-------- TEXT SECTION --------
433: Twitter SNAFU, Returns on Curiosity (ROC), Nvidia, HBO & Netflix, Google Reader, Anthropic’s Claude, Fentanyl, and Dune: Part 2
"because you never 'solve' humans"
You don’t have a right to the cards you believe you should have been dealt with. You have an obligation to play the hell out of the ones you’re holding.
–Cheryl Strayed
🛋️🤖🧑🎨 AI can be quite good at interior design *if* you know where to go in latent space to pull out designs that appeal to you. For example, I really like the image above. It was part of an experiment that turned out better than I expected!
Thinking about that process made me reflect on the different kinds of creativity involved with generative image models:
The first rule is that you don’t get to make *exactly* what you want, unlike if you drew or painted something (not that it’s easy to get exactly what you want that way either, but you have more direct control).
Instead, it’s more like you’re trying to pull images out of a dreaming mind that generates all kinds of strange, beautiful, scary, interesting, and random things.
You can steer the AI more or less in the direction you want by tweaking the words in your prompt and by adjusting the parameters (more or less chaos/randomness, fewer or more steps in the diffusion process, changing aspect ratios, etc) and prompting directly with images, but it’s all probabilistic and fuzzy and you won’t get the same picture twice even with the same prompt.
A big part of the process is iteration and curation. Start with the seed of an idea and then create lots and lots of variations, then pick the very best one. Rinse and repeat.
Recently I’ve been experimenting with even more advanced techniques like multi-prompting, multi-image prompting, and prompt-blending. It’s powerful stuff and I’m a newbie barely scratching the surface!
In short, this creation process is largely about imagination and curation vs the actual physical execution of the idea. It unbundles the two and unlocks ideas from people who otherwise couldn’t have executed on their inspiration.
--------
- WORK TO BE COMPLETED -
Do the following statements agree with the newsletter excerpt on AI image creation above? Answer yes or no for each and quote the words from the excerpt that decide it. 1. Entering the same prompt twice gives the same picture. 2. The writer claims to have mastered multi-prompting and prompt-blending. 3. Iteration and curation make up a big part of the process.
-------- DATA UNDER STUDY --------
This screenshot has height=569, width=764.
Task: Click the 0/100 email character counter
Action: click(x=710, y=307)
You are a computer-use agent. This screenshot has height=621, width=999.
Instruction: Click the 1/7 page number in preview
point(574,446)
--------
-------- DATA UNDER STUDY --------
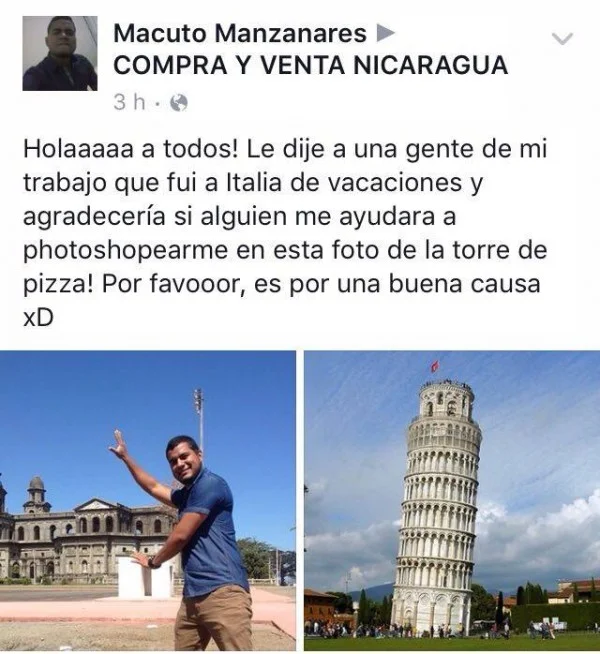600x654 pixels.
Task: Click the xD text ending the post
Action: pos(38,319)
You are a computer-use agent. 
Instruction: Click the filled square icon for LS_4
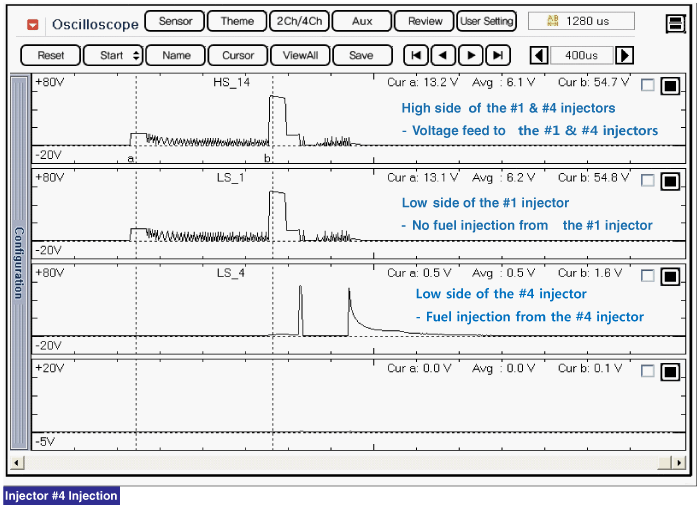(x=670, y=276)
--------
- SOLUTION TO THIS PROBLEM -
1. No: "you won’t get the same picture twice even with the same prompt"
2. No: "I’m a newbie barely scratching the surface!"
3. Yes: "A big part of the process is iteration and curation."